Ever have an "I wish I was told this" moment? Well, we all do as nurses regarding school. Here are some things I wish they told me nursing school (and some I wish they had emphasized more)----and what I told another new BSN nurse in a different thread (and it would be the same advice I would give any new nurse/grad):

You have achieved a great thing, graduating and earning your degree (BSN, ADN , LPN or Diploma). Now, the REAL learning begins......

Don't ever pretend to know what you don't. Be a sponge---watch and listen to what is going on around you. Take mental notes. Find mentors and emulate their good habits. Take note of the bad habits and avoid those.

Listen to your patients; they know their bodies better than you do.

Have integrity----be honest with yourself and others.

Stay out of the gossip game/circle. It goes nowhere and brings down morale, including your own.

Be on time! EVERYtime. When you are late, so am I. And I don't like to be late!

Stay organized as possible. Keep up on your charting and tasks as they come up. Dont' save it all for "later"---there may not be time, "later".

Do it right the first time, even if there IS "no time". Believe me, there is no time to "Do it over", either.

Plan for the worst; hope for the best.

Be someone they can rely on---and rely on yourself!

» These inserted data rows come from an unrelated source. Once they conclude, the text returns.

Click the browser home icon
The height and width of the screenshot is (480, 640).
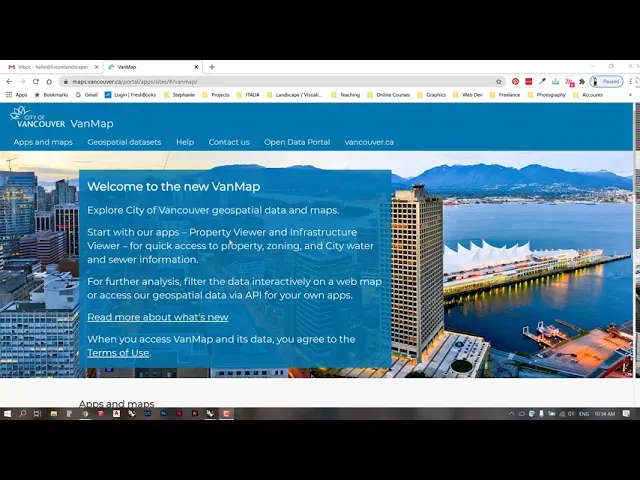[x=49, y=81]
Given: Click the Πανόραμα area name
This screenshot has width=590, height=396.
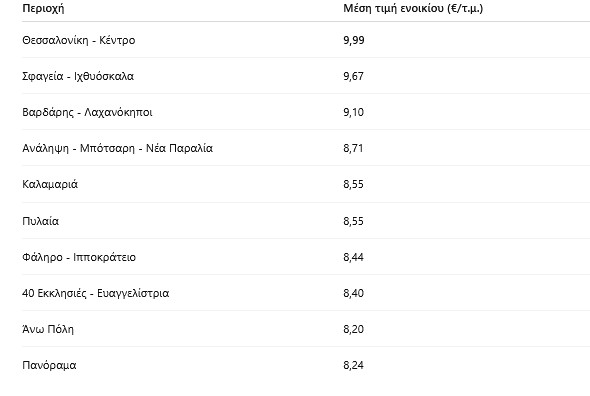Looking at the screenshot, I should 49,365.
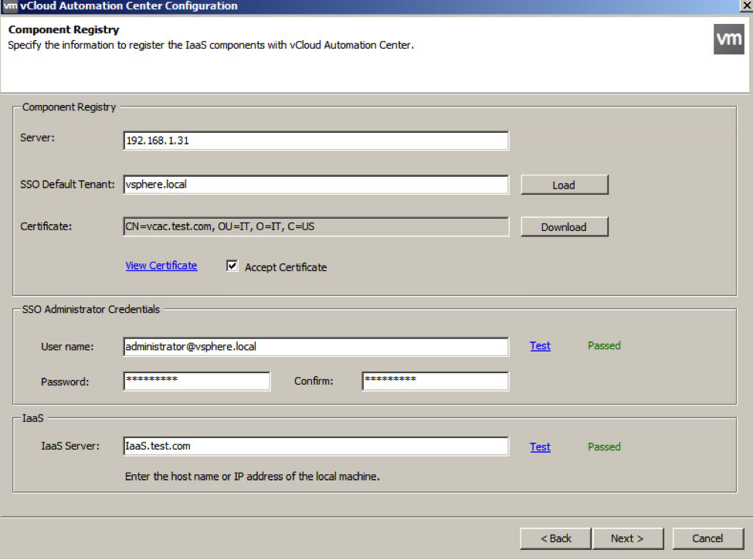This screenshot has height=560, width=753.
Task: Close the vCloud Automation Center Configuration window
Action: click(x=746, y=5)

Take good care of yourself; eat well, exercise. It's the only body you got and you are gonna need it. Nurture the self. Nurses have a tendency to martyr themselves and neglect their own needs. Don't be one of them; it's a fast superhighway to burn-out.

Nourish the mind. Plan on spending a LOT of time investing in your continuing education as a nurse. The world of nursing/medicine is changing faster everyday. You are going to have to make a conscious and concerted effort to "stay abreast". It's more work than you imagine right now.....plan on it.

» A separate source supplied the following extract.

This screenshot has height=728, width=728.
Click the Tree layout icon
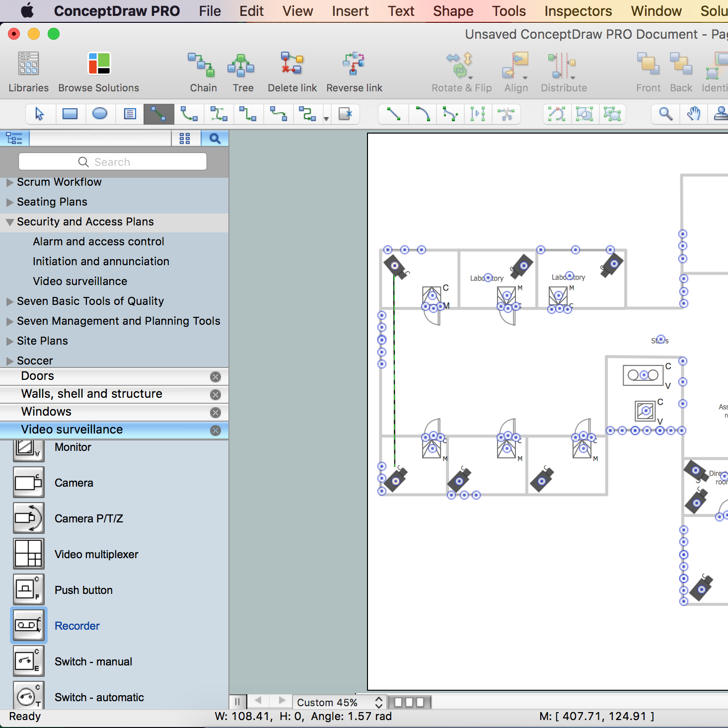(x=242, y=65)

Learn assertiveness if you have not already. Lots of good books and conferences/seminars exist. Learn early-on you no are NO ONE's doormat. Also, know there is a difference between "assertion" and "aggression".

Work hard, yes, but don't forget to PLAY hard too! Have hobbies you enjoy. Your life is NOT your work, and while being a nurse is part of who you are, it need not *define* you.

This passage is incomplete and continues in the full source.